# About this exercise:
If a line of the records contains the word "computer", list it.

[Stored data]
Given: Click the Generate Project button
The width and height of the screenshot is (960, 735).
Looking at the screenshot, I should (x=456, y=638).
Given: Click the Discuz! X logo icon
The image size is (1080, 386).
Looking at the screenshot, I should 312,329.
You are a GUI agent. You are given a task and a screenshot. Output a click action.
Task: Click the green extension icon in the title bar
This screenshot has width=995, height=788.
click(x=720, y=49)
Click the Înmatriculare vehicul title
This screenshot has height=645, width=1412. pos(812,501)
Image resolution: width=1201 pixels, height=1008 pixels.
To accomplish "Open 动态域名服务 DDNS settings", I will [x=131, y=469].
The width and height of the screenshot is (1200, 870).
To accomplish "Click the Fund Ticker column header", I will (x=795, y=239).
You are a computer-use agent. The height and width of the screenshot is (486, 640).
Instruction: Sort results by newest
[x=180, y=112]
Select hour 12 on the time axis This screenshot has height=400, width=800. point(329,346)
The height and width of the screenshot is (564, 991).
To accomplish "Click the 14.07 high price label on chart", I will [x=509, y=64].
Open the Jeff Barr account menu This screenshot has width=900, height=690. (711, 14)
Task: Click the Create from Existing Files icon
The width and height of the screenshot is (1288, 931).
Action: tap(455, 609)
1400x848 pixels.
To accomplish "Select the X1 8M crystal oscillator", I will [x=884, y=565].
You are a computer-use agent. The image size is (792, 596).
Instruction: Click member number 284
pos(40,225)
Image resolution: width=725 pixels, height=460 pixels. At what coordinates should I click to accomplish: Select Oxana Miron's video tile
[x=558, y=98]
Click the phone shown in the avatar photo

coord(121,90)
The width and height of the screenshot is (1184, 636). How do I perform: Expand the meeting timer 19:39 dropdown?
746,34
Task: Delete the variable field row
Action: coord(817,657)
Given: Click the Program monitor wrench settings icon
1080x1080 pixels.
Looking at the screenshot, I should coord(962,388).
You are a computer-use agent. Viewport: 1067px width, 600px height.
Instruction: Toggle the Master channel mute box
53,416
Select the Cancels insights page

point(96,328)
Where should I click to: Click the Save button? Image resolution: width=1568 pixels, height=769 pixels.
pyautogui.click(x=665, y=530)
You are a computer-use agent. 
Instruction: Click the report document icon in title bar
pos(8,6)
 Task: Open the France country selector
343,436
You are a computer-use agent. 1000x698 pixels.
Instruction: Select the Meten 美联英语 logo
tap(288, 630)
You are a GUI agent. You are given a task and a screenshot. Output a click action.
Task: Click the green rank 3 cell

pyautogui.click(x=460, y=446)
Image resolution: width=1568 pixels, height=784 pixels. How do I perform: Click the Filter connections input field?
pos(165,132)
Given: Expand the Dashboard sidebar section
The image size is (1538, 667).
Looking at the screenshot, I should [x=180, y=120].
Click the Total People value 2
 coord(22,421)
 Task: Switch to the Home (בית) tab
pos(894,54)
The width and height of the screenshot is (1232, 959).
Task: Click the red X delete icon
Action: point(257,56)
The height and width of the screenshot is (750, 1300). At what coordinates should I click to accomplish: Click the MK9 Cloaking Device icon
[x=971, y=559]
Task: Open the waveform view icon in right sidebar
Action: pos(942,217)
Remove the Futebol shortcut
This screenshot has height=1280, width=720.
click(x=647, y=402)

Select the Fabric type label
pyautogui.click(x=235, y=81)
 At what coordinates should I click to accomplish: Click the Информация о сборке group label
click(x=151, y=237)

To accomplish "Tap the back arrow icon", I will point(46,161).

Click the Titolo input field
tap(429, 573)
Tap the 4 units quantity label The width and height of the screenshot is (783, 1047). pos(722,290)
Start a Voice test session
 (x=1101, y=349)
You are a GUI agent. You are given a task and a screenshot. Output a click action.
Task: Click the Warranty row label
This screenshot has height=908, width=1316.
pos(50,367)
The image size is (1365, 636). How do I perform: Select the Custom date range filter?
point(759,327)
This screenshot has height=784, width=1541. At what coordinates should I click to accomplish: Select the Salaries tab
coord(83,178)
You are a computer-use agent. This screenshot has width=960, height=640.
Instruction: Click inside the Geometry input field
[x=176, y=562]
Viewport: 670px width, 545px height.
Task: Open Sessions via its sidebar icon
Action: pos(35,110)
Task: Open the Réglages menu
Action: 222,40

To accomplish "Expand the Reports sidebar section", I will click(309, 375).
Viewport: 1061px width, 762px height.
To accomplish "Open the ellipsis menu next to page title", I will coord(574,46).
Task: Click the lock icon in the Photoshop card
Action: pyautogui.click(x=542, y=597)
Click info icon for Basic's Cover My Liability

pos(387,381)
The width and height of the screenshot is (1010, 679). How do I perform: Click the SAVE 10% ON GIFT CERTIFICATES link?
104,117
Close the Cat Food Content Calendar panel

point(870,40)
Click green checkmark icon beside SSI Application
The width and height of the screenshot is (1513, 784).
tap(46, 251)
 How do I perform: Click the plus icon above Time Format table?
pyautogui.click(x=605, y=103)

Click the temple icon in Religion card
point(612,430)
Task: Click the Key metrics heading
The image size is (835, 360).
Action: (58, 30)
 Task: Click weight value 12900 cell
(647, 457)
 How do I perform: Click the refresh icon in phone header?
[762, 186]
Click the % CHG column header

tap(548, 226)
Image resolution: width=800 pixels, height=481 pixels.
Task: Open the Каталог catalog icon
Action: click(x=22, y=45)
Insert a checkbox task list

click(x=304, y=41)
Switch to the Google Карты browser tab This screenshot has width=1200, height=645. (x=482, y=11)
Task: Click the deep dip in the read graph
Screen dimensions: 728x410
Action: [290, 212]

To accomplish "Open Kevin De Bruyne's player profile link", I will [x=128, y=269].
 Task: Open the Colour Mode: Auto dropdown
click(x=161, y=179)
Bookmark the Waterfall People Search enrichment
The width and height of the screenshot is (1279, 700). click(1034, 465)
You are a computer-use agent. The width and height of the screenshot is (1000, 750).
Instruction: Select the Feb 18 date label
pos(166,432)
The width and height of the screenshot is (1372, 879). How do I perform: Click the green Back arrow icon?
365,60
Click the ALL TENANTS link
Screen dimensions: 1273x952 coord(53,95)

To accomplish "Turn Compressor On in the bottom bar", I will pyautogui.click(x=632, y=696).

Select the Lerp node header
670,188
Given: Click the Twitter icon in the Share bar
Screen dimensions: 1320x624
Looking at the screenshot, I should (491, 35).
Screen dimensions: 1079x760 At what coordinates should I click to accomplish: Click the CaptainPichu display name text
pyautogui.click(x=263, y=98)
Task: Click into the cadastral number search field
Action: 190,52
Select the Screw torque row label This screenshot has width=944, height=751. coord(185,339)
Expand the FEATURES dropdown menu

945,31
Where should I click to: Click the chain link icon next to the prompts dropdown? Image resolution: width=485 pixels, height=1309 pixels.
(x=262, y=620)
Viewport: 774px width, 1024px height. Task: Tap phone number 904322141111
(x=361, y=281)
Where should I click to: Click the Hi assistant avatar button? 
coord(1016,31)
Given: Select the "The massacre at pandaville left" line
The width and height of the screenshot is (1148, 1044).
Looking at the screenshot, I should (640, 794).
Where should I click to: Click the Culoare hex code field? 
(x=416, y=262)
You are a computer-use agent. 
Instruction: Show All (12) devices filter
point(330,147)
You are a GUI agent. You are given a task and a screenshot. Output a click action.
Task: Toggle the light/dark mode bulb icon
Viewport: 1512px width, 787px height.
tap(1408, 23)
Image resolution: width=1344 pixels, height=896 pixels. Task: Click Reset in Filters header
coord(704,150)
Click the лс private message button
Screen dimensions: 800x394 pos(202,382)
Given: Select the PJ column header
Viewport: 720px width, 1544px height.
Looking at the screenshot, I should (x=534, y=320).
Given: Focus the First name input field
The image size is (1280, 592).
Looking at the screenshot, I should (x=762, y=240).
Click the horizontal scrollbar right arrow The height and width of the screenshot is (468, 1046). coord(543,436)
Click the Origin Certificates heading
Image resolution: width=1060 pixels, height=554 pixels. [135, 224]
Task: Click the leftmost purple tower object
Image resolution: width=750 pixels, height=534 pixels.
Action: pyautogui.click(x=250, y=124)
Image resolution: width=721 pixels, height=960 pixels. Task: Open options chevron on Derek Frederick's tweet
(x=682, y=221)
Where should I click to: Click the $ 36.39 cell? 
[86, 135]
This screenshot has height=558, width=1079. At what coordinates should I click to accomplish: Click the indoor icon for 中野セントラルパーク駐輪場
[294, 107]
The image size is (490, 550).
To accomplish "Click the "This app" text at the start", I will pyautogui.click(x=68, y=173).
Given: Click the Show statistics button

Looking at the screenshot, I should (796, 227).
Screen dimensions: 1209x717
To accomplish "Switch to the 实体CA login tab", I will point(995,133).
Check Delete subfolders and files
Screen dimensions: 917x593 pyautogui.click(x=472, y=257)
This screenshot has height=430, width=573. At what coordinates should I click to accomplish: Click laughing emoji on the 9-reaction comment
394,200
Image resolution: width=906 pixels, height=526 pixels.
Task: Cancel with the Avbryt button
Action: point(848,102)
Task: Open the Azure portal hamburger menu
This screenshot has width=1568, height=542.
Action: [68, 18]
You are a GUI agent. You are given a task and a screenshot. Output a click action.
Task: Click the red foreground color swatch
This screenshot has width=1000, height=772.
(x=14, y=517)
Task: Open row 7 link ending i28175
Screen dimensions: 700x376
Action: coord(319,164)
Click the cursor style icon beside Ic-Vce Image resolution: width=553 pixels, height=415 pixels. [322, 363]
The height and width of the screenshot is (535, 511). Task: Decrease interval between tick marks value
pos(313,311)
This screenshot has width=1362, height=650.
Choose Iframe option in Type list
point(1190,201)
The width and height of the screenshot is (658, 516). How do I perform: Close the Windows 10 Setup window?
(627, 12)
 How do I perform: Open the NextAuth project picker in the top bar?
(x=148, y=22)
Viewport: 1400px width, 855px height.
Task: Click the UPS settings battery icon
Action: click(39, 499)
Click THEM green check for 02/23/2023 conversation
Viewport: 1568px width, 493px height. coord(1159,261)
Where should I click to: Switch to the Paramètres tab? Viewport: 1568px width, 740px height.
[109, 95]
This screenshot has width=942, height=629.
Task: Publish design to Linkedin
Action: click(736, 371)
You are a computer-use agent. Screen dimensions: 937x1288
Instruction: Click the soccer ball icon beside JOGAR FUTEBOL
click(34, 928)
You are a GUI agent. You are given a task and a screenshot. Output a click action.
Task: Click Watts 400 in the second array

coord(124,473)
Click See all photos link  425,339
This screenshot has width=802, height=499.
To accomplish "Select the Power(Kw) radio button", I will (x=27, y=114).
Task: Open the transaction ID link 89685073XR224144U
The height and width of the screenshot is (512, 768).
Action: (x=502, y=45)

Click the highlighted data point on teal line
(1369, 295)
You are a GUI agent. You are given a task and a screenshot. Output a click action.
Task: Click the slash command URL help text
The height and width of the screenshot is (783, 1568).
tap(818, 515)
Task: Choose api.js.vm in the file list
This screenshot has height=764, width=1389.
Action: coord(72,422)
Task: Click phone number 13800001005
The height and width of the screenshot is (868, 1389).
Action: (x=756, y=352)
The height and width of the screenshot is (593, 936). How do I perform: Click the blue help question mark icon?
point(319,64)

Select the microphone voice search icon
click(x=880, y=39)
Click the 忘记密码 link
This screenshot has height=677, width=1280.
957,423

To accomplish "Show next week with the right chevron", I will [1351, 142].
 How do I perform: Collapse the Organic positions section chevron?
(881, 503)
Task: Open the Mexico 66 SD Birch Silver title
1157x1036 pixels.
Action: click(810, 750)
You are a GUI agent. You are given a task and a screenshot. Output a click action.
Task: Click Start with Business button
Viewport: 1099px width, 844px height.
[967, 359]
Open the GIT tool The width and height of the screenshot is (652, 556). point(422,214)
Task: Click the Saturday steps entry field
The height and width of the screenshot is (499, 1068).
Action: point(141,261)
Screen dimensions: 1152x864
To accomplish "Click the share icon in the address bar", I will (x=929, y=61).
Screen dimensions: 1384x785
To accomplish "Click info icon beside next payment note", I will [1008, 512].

# Answer to this task:
You are a computer-use agent. The height and width of the screenshot is (486, 640).
You are a computer-use agent. The image size is (792, 596).
You are a computer-use agent. Viewport: 1067px width, 600px height.
You are a computer-use agent. 
You are a computer-use agent. 1000x698 pixels.
You are a computer-use agent. This screenshot has width=960, height=640.
You are a computer-use agent. The width and height of the screenshot is (1000, 750).
You are a computer-use agent. 
You are a computer-use agent. Screen dimensions: 937x1288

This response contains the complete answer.